Task description:
Reproduce the items starting with the line containing "You are a computer-use agent. Viewport: 827px" and going on through the line containing "click(22, 371)", requests included. Adjust every coordinate in the answers by adding -97 to it.

# start of Material provided

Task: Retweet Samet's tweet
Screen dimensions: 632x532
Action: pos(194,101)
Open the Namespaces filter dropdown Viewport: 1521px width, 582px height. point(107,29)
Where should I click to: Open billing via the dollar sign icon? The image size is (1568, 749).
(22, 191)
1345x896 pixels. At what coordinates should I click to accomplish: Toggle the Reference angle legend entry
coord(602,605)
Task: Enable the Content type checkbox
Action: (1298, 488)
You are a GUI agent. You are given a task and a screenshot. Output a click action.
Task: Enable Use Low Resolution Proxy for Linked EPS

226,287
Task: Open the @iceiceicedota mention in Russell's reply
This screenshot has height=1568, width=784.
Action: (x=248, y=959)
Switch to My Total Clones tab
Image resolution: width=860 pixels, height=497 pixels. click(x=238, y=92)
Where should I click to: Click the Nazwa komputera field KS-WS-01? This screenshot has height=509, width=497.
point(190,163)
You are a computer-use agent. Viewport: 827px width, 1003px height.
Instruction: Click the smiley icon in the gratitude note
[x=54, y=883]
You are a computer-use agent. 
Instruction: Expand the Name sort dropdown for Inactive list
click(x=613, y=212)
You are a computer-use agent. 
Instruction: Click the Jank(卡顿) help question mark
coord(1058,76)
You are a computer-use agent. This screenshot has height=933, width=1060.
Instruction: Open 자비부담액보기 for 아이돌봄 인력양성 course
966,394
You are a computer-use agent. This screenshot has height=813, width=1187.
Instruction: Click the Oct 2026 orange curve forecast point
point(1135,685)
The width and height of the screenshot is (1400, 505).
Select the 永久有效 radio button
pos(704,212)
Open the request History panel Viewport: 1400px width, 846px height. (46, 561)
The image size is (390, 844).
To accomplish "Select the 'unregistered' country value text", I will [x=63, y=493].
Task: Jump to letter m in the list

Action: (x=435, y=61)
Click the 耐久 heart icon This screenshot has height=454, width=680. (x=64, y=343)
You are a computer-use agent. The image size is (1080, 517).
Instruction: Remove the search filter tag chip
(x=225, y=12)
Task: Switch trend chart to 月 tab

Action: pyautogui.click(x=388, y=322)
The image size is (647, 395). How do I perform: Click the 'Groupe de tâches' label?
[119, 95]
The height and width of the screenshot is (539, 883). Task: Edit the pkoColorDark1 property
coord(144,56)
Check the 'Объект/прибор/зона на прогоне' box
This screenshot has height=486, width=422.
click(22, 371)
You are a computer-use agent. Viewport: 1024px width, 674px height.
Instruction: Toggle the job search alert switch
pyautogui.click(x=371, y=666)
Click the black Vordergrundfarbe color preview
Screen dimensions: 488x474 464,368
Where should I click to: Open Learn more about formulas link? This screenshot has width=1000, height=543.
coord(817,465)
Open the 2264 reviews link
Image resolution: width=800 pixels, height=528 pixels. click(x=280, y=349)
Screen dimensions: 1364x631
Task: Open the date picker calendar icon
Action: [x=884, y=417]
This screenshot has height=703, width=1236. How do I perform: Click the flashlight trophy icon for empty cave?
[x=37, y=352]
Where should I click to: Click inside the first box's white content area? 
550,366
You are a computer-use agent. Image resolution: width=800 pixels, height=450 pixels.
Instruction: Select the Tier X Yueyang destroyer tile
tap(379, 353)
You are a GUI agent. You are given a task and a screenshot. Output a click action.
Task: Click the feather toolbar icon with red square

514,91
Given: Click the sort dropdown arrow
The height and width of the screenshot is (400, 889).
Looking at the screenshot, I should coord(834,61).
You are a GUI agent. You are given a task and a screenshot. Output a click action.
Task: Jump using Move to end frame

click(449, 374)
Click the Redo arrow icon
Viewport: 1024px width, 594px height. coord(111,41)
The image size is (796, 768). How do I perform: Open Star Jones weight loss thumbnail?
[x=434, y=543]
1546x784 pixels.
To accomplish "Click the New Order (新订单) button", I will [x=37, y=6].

# end of Material provided

Task output:
You are a computer-use agent. Viewport: 827px width, 1003px height.
Instruction: Click the smiley icon in the gratitude note
[x=-43, y=786]
You are a computer-use agent. 
Instruction: Expand the Name sort dropdown for Inactive list
click(x=516, y=115)
You are a computer-use agent. 
Instruction: Click the Jank(卡顿) help question mark
coord(961,-21)
You are a computer-use agent. This screenshot has height=933, width=1060.
Instruction: Open 자비부담액보기 for 아이돌봄 인력양성 course
869,297
You are a computer-use agent. This screenshot has height=813, width=1187.
Instruction: Click the Oct 2026 orange curve forecast point
point(1038,588)
The width and height of the screenshot is (1400, 505).
Select the 永久有效 radio button
pos(607,115)
Open the request History panel Viewport: 1400px width, 846px height. (-51, 464)
The image size is (390, 844).
To accomplish "Select the 'unregistered' country value text", I will [x=-34, y=396].
Task: Jump to letter m in the list

Action: (x=338, y=-36)
Click the 耐久 heart icon This screenshot has height=454, width=680. (x=-33, y=246)
You are a computer-use agent. The image size is (1080, 517).
Instruction: Remove the search filter tag chip
(x=128, y=-85)
Task: Switch trend chart to 月 tab

Action: pyautogui.click(x=291, y=225)
The image size is (647, 395). How do I perform: Click the 'Groupe de tâches' label?
[22, -2]
The height and width of the screenshot is (539, 883). Task: Edit the pkoColorDark1 property
coord(47,-41)
Check the 'Объект/прибор/зона на прогоне' box
This screenshot has height=486, width=422.
click(-75, 274)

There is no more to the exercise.